● **WHAT TO PRODUCE**: Rewrite the items starting at the line with "Given: Click the loading spinner button" and ending at the line with "pos(161,448)", swapping "magnifier" for "magnifying glass" and keeping everything else the same.

⟨

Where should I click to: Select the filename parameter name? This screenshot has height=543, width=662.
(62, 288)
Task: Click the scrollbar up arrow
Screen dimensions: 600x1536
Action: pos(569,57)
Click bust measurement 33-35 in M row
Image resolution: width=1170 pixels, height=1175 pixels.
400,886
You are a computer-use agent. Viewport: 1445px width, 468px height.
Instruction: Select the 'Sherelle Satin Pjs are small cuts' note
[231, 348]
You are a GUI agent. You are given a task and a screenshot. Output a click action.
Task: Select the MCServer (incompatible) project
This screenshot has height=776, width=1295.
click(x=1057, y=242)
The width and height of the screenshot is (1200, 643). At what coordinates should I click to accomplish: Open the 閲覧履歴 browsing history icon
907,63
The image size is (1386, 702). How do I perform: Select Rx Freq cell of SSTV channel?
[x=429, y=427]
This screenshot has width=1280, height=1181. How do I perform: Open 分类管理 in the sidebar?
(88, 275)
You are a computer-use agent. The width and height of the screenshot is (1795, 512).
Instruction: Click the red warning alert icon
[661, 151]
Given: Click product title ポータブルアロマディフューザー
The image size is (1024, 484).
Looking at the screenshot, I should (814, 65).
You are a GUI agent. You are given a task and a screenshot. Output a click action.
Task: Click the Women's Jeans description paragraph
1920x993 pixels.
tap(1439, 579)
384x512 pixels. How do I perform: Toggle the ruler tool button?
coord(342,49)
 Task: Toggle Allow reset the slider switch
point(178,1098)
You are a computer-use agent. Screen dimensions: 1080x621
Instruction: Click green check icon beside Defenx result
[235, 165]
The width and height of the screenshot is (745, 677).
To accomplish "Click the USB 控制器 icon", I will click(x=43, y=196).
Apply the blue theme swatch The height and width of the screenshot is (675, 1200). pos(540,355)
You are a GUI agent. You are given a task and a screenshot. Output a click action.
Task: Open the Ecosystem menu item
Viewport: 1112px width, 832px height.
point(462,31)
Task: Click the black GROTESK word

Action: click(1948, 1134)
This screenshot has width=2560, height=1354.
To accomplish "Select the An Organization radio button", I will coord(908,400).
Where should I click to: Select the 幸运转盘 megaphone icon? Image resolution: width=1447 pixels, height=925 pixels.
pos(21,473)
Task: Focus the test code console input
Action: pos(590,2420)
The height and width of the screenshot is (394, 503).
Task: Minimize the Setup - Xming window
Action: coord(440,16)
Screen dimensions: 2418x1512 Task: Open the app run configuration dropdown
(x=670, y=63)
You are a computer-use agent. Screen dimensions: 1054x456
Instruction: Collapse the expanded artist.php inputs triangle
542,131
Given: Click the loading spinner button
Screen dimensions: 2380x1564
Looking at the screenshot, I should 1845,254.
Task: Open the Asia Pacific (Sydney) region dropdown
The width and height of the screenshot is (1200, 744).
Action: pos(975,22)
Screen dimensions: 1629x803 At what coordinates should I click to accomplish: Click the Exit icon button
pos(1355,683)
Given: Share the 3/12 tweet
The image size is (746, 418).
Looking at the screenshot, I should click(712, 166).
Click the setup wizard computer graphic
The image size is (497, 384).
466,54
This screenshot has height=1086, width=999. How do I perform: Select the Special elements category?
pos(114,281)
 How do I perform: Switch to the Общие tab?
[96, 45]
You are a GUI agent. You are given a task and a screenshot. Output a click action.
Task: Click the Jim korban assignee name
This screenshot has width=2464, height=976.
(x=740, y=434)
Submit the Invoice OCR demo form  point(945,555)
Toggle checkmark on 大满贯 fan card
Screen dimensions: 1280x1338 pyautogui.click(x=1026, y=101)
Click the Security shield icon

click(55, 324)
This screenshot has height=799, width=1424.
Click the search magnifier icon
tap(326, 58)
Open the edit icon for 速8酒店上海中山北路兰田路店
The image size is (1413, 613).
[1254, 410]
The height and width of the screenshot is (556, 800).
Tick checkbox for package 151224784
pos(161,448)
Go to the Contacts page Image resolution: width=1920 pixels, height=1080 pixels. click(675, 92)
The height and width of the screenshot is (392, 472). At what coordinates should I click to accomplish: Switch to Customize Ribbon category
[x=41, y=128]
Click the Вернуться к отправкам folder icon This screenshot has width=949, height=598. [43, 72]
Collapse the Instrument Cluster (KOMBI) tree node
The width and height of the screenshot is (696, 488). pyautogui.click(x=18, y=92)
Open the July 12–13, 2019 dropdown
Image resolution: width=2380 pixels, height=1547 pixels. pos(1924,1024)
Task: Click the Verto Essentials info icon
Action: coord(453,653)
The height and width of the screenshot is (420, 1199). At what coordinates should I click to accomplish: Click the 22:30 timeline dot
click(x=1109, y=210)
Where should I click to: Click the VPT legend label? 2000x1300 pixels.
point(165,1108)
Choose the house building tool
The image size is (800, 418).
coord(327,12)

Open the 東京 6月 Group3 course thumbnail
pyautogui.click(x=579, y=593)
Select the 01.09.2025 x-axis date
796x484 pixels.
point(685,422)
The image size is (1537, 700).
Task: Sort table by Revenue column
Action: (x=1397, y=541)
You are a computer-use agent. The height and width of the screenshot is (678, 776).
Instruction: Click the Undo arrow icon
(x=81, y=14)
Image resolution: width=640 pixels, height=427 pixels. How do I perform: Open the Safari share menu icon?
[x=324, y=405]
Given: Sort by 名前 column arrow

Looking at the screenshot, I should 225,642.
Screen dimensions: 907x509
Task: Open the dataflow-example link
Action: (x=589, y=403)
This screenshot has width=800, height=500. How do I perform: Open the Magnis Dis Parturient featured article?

⟩

● **RESPONSE TO THE EXERCISE**:
Given: Click the loading spinner button
Screen dimensions: 2380x1564
Looking at the screenshot, I should 1845,254.
Task: Open the Asia Pacific (Sydney) region dropdown
The width and height of the screenshot is (1200, 744).
Action: pos(975,22)
Screen dimensions: 1629x803 At what coordinates should I click to accomplish: Click the Exit icon button
pos(1355,683)
Given: Share the 3/12 tweet
The image size is (746, 418).
Looking at the screenshot, I should click(712, 166).
Click the setup wizard computer graphic
The image size is (497, 384).
466,54
This screenshot has height=1086, width=999. How do I perform: Select the Special elements category?
pos(114,281)
 How do I perform: Switch to the Общие tab?
[96, 45]
You are a GUI agent. You are given a task and a screenshot. Output a click action.
Task: Click the Jim korban assignee name
This screenshot has width=2464, height=976.
(x=740, y=434)
Submit the Invoice OCR demo form  point(945,555)
Toggle checkmark on 大满贯 fan card
Screen dimensions: 1280x1338 pyautogui.click(x=1026, y=101)
Click the Security shield icon

click(55, 324)
This screenshot has height=799, width=1424.
Click the search magnifying glass icon
tap(326, 58)
Open the edit icon for 速8酒店上海中山北路兰田路店
The image size is (1413, 613).
[1254, 410]
The height and width of the screenshot is (556, 800).
Tick checkbox for package 151224784
pos(161,448)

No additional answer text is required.